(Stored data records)
==================================================
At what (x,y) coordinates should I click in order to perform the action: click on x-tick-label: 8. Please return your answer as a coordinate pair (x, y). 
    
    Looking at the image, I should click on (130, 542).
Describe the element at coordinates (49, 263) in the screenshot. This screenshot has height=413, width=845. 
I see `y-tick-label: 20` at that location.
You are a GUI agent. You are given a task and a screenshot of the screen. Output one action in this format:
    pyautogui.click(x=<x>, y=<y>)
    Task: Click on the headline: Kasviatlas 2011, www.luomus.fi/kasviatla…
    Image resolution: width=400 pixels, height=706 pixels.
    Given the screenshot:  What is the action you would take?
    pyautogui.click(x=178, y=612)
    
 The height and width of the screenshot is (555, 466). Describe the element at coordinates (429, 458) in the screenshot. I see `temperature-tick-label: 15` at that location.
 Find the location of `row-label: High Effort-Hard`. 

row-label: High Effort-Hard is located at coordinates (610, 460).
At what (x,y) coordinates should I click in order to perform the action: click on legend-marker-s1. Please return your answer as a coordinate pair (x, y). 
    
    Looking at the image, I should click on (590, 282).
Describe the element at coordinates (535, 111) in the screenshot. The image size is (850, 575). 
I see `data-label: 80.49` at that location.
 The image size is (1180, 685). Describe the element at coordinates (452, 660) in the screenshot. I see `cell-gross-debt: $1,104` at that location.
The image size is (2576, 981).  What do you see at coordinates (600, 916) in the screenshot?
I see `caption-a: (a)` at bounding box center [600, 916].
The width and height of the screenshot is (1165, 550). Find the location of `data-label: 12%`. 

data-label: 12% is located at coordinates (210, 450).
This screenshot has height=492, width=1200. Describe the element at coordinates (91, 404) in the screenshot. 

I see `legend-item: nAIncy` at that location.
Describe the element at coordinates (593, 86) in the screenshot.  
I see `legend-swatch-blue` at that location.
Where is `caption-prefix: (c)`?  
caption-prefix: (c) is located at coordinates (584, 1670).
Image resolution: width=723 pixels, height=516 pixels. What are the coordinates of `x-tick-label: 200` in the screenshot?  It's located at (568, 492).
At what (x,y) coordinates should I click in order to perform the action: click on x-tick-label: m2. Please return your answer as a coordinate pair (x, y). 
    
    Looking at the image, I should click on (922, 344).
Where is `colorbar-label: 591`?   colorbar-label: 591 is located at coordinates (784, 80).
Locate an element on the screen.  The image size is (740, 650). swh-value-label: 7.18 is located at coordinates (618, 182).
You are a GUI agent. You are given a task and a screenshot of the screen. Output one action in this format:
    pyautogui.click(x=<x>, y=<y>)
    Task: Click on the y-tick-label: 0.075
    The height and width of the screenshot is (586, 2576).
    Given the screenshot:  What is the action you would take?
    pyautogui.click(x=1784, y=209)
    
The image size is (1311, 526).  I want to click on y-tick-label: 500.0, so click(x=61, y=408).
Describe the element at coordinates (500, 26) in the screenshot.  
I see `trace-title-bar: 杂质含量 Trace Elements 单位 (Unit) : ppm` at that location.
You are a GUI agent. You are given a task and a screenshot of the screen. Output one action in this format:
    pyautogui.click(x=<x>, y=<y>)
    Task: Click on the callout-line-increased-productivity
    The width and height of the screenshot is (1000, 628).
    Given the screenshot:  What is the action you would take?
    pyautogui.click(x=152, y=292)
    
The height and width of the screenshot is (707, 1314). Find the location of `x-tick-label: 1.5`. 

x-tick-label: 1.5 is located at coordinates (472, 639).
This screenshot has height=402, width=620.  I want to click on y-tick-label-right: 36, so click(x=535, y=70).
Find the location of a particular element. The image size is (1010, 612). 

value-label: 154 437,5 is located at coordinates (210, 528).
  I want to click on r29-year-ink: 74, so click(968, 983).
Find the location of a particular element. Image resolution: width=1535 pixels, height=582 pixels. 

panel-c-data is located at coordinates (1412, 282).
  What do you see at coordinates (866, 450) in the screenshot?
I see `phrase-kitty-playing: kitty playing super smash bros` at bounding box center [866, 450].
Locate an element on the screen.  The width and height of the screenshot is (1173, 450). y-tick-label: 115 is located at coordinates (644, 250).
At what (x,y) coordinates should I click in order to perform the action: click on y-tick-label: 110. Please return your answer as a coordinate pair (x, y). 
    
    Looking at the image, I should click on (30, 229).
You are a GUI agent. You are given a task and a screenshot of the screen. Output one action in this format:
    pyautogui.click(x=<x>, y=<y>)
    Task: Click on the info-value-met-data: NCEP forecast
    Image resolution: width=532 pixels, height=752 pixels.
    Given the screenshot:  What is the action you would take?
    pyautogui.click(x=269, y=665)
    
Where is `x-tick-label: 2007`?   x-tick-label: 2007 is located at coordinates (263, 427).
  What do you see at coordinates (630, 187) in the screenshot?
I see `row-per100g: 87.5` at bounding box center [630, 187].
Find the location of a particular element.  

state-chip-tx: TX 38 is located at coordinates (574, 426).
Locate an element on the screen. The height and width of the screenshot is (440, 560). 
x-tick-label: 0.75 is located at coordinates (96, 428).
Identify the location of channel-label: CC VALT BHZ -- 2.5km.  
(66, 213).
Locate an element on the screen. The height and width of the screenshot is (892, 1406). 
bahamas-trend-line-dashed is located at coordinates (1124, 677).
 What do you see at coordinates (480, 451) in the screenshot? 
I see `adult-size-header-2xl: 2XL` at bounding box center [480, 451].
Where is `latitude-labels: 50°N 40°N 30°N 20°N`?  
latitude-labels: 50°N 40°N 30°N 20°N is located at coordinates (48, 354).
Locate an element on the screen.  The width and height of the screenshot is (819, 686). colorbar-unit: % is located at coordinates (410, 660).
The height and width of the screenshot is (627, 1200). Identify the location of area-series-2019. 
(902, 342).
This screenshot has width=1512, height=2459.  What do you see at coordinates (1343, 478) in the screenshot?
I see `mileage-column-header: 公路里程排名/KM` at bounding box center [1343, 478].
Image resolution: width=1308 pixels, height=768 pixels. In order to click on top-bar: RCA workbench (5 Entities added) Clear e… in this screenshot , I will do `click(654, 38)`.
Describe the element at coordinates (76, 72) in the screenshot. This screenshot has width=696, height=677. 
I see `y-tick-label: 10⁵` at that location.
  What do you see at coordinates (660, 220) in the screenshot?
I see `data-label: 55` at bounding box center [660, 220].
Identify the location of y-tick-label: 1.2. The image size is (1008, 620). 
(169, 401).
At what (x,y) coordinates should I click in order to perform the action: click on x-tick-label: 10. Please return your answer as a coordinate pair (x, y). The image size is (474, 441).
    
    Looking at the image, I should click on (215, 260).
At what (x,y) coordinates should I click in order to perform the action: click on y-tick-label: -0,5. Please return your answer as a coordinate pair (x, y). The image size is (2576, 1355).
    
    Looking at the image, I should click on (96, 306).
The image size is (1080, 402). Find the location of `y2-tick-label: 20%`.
==================================================
**Problem description:** Report each line of the items above that contains the string "value". Copy every such line in full.

**Response:**
Locate an element on the screen.  The image size is (740, 650). swh-value-label: 7.18 is located at coordinates (618, 182).
value-label: 154 437,5 is located at coordinates (210, 528).
    Task: Click on the info-value-met-data: NCEP forecast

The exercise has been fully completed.